Rabbi Tzvi Kushelevsky shlita on Miracle Stories

I heard from a student in his yeshiva a variation on this (by Rabbi Yosef Tropper):

Rav Chaim Volozhin was questioned the following question.  He said: I don’t get it that you tell over osos and mofsim about the Vilna Gaon as well, so why are we any different.  We’re telling over osos and mofsim about our rebbe.  So, Rav Chaim Volozhin said: There’s a stira in the gemara.  On the one hand it says that all the tannaim and amoraim were capable of doing techiyas hameisim and great things, so we see even in the time of the gemara there was a discussion about the greatness, the kabbalistic and spiritual greatness of the tannaim and amoraim, but yet, at the same time, there’s a gemara in Brachos that says there was a certain man, “hahu gavrah”, there was certain individual, we don’t know who it was, and he was raising a girl who was an orphan and there was no mother to nurse the baby, and a miracle happened and the man was able to nurse the child and keep her alive.  And, the gemara says that this miracle happened.  The gemara comments that this is discussed and “kama meguneh” and this miracle is disgusting and an insult.

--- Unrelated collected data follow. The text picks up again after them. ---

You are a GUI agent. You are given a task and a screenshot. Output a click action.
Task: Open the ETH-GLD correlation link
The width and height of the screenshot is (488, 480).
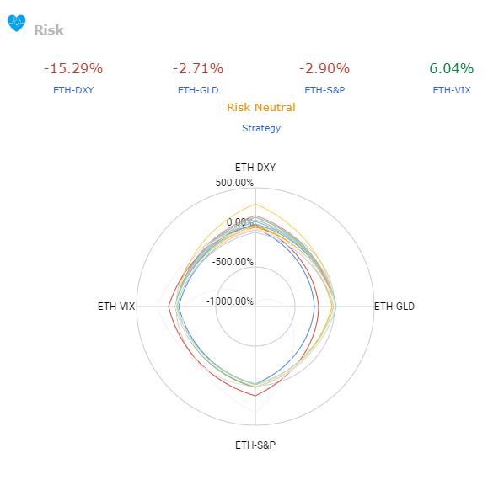tap(198, 90)
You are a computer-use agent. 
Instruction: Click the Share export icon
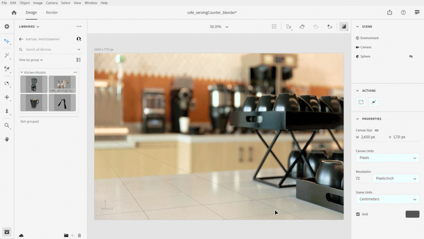coord(390,13)
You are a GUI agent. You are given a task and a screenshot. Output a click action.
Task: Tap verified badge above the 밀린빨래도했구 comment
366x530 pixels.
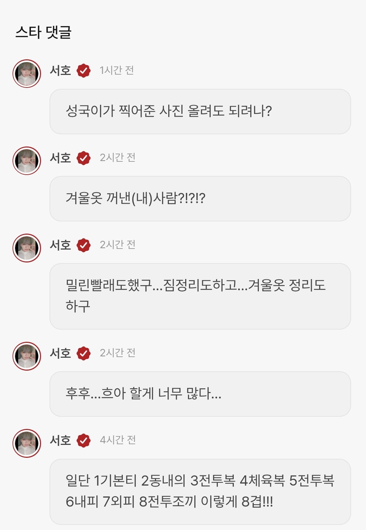[x=83, y=245]
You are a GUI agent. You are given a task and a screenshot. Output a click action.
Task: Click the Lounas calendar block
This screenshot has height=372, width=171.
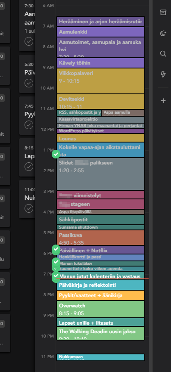[x=100, y=138]
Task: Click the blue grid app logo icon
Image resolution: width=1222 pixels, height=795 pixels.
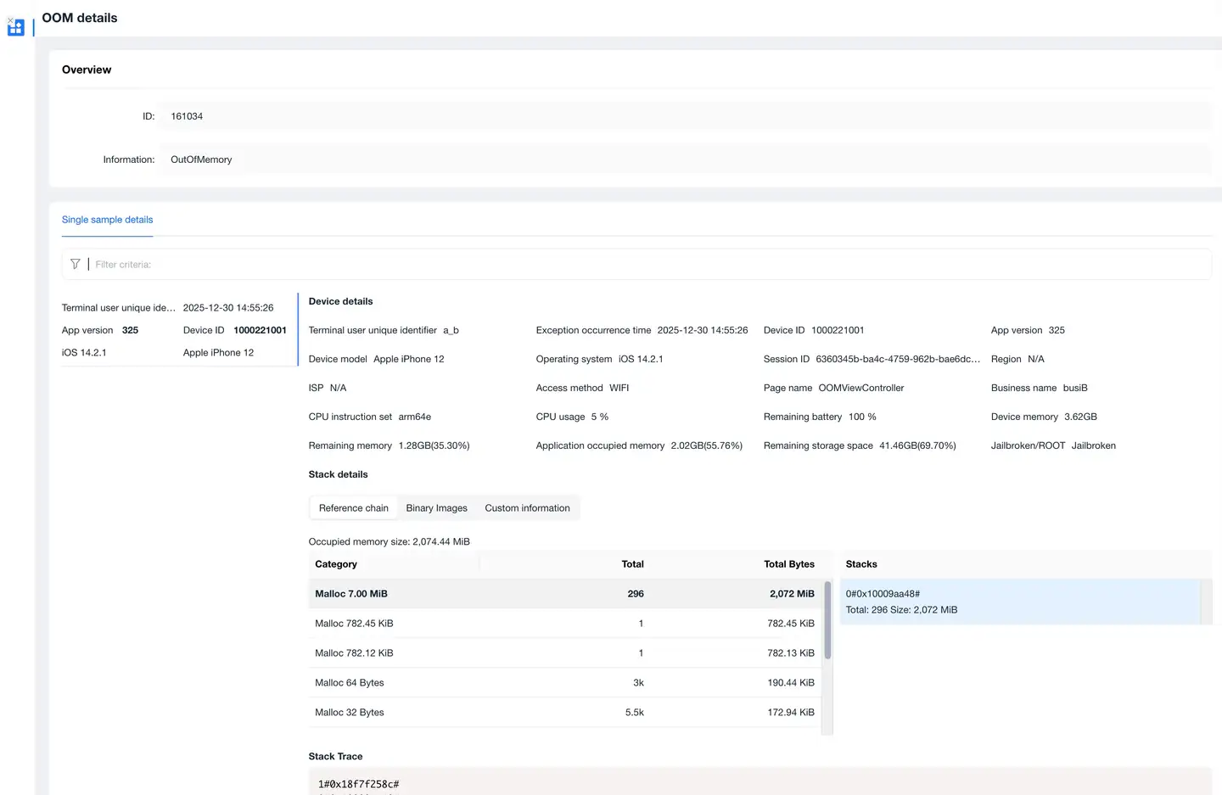Action: point(16,28)
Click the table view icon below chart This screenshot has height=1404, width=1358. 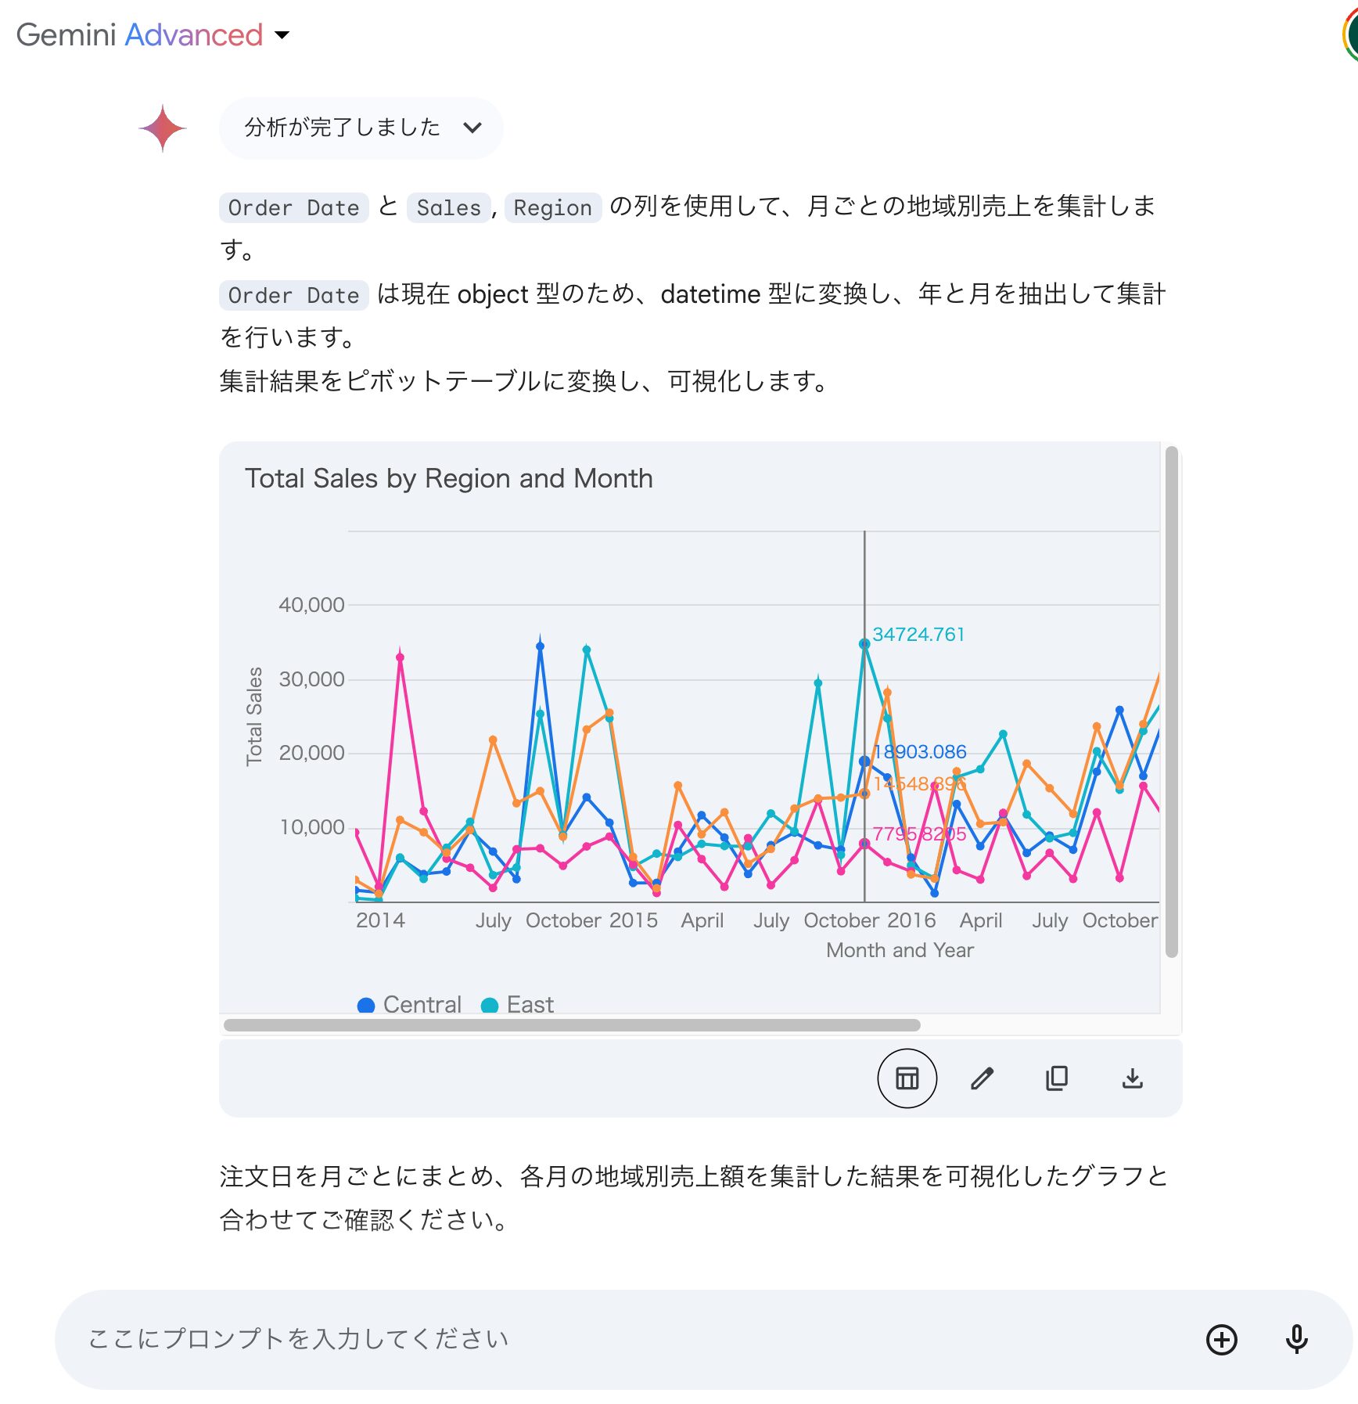907,1078
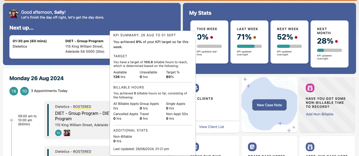Click the photo avatar in the 09:00 appointment
This screenshot has width=359, height=156.
(x=67, y=133)
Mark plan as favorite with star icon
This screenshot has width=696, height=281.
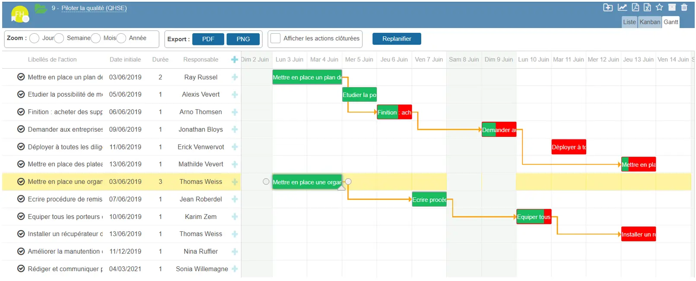pyautogui.click(x=659, y=7)
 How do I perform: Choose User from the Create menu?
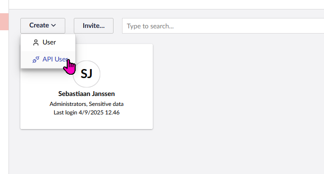click(x=48, y=43)
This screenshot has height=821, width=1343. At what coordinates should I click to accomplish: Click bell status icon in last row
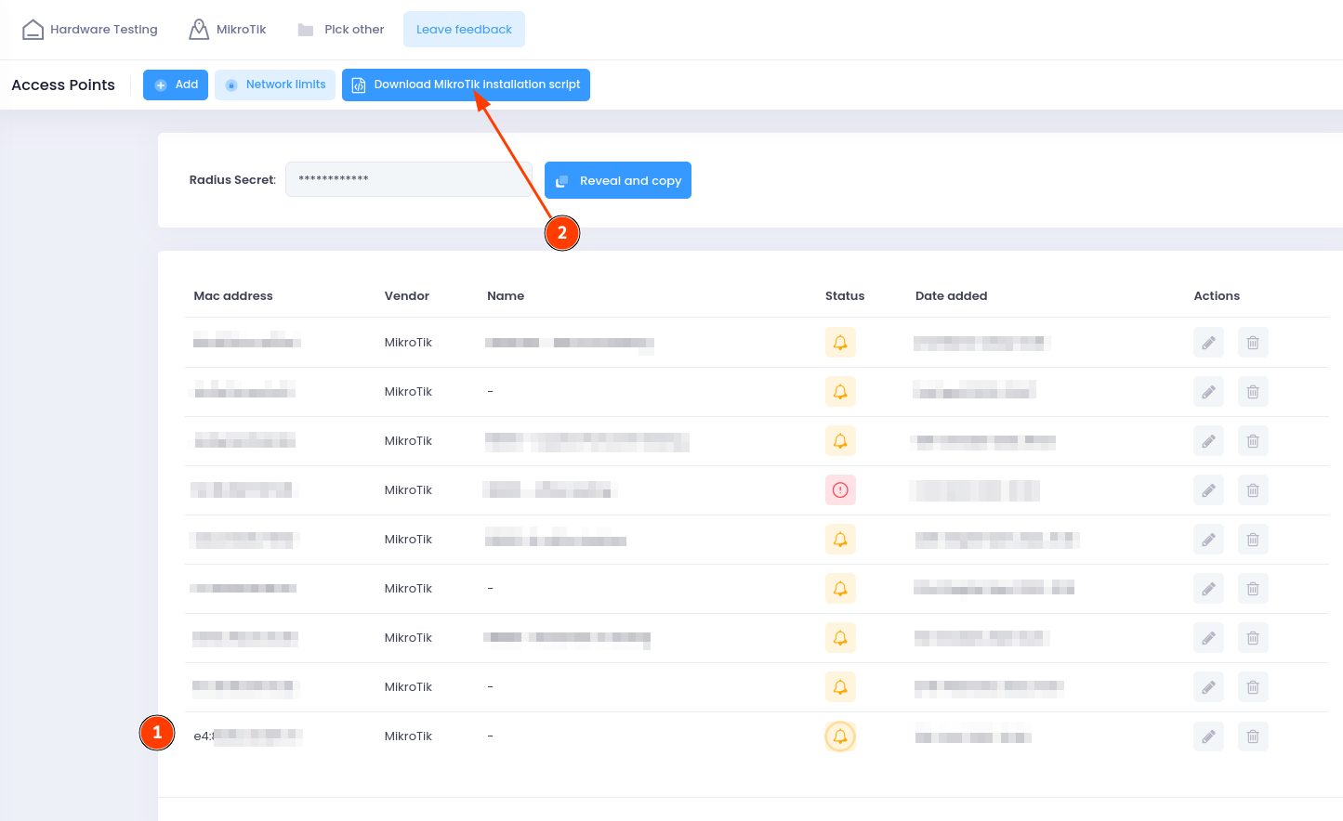click(x=840, y=736)

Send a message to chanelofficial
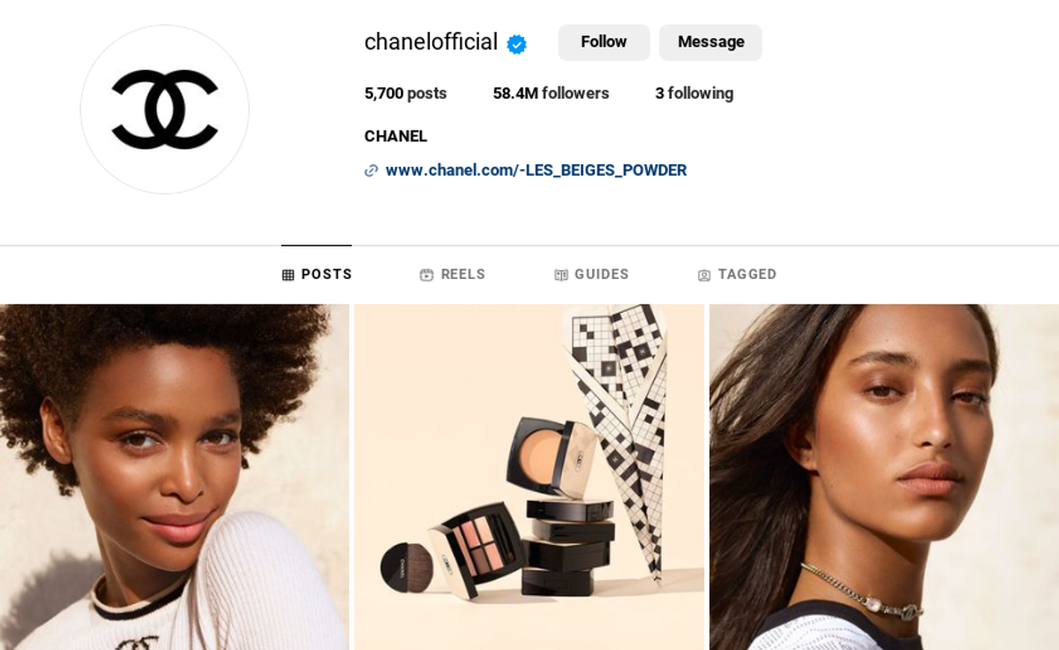(710, 42)
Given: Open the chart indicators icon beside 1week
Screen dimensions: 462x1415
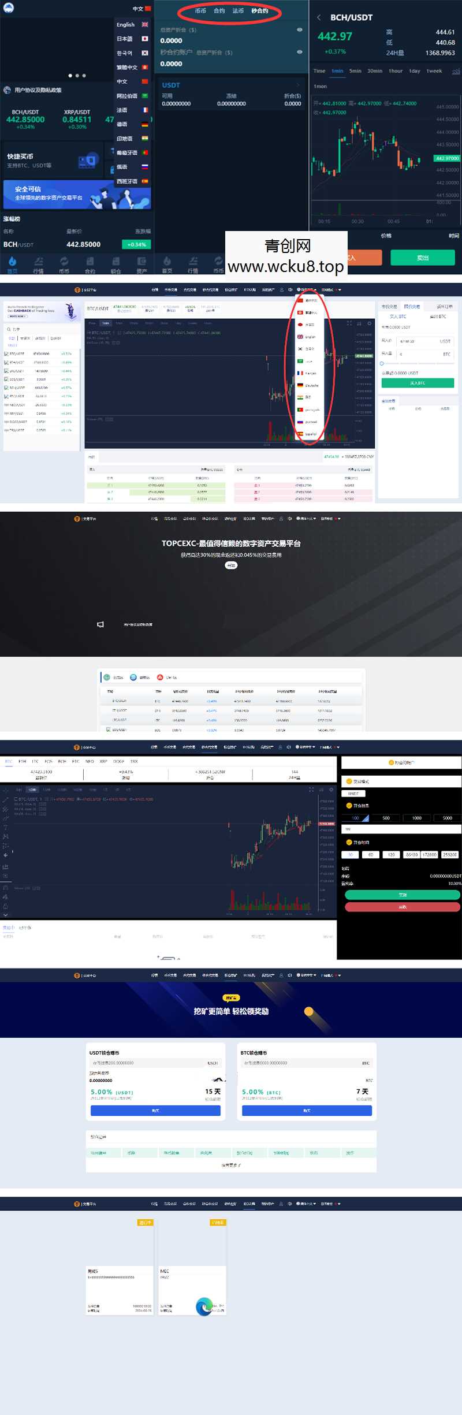Looking at the screenshot, I should [x=456, y=71].
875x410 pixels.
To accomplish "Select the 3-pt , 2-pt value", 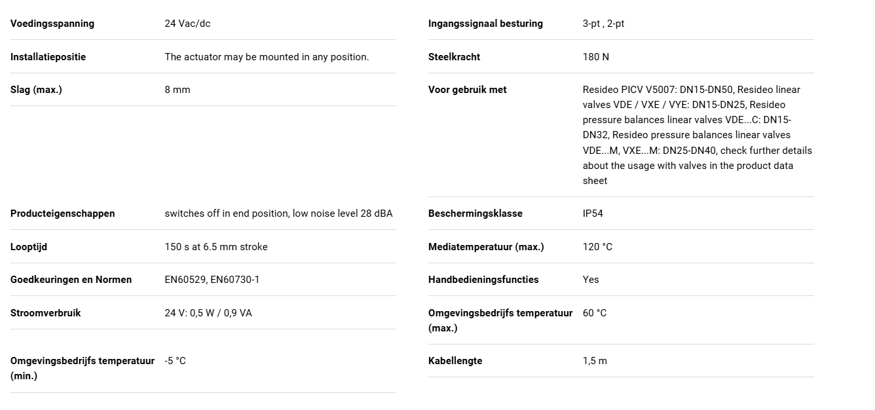I will (603, 24).
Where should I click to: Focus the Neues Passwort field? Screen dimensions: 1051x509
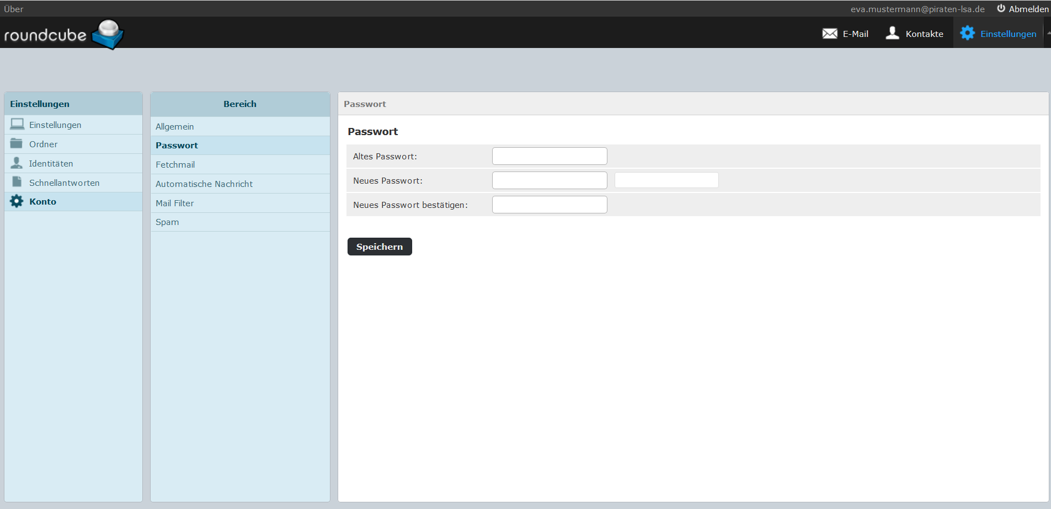[549, 180]
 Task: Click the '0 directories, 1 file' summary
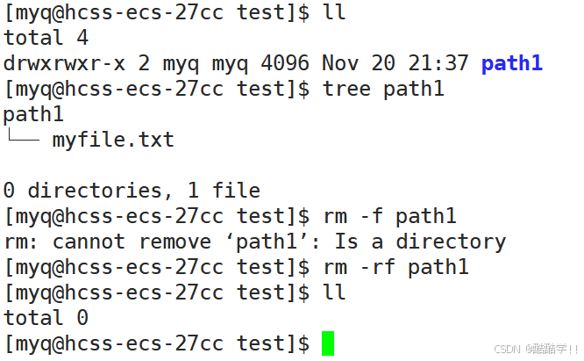coord(132,191)
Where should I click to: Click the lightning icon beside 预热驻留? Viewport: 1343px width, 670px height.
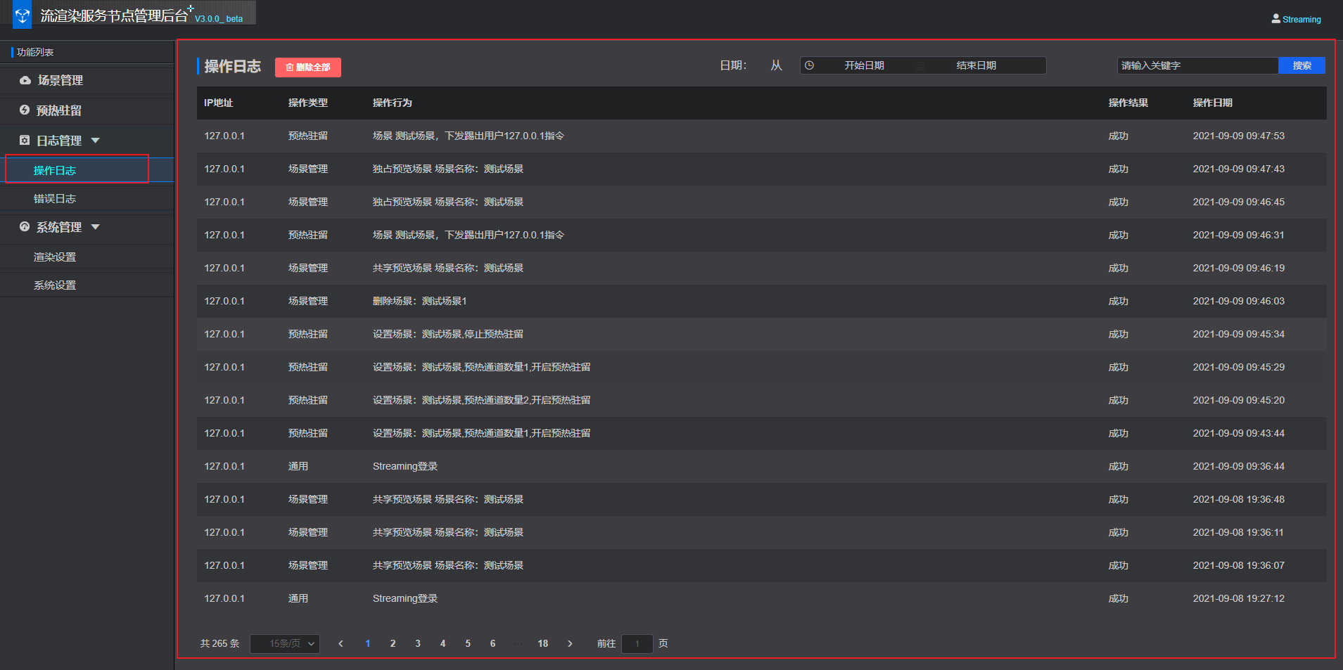pyautogui.click(x=25, y=110)
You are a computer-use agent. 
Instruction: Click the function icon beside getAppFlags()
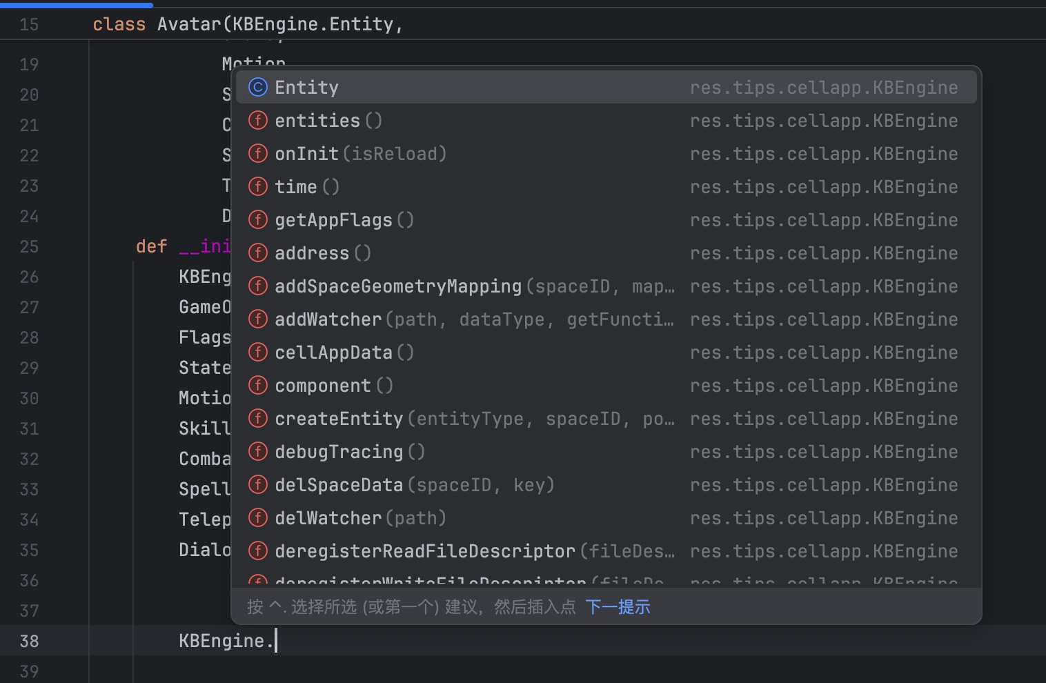click(x=257, y=220)
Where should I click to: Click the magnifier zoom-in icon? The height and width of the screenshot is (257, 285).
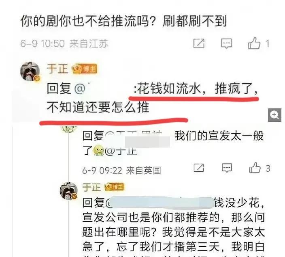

Rav Chaim Volozhin said: What’s going on over here?  Is it a great thing that a miracle happened, or is it a bad thing?  So, he says like this: If you’re known for your Torah and chesed and you’re known to be a great person and that’s who you are, and then on the side you happen to do some miracles, okay.  So, then great.  It fits in with the profile.  A person is a tanna and an amora, and he happens to do miracles on the side, fine.  But the gemara isn’t filled with miracles; the gemara is filled with lumdus, with learning Torah and yiras Shamayim.  But if you’re just “hahu gavrah”, you’re some random guy.  Noone knows anything about his Torah, then all of a sudden we just start talking about these osos and mofsim, these miracles that he does, then that’s worthless.  And, I’ll finish the sentence, and no one misunderstands it.  He wasn’t insulting anybody, but he was saying that if you’re known as a gadol baTorah and yiras Shamayim and you teach Torah and mitzvos and middos and then it happens to be on the side there’s some osos and mofsim that come out because a person that accepts Torah on himself, Hashem changes the world around for him, that’s great, that’s wonderful, that’s the Vilna Gaon.  But, if you’re just telling me stories about nobody, about a nobody who all of a sudden does osos and mofsim and that’s the reason that you want to be close with him and spend time with him, then that doesn’t justify it.  And, that is as Litvish as it comes.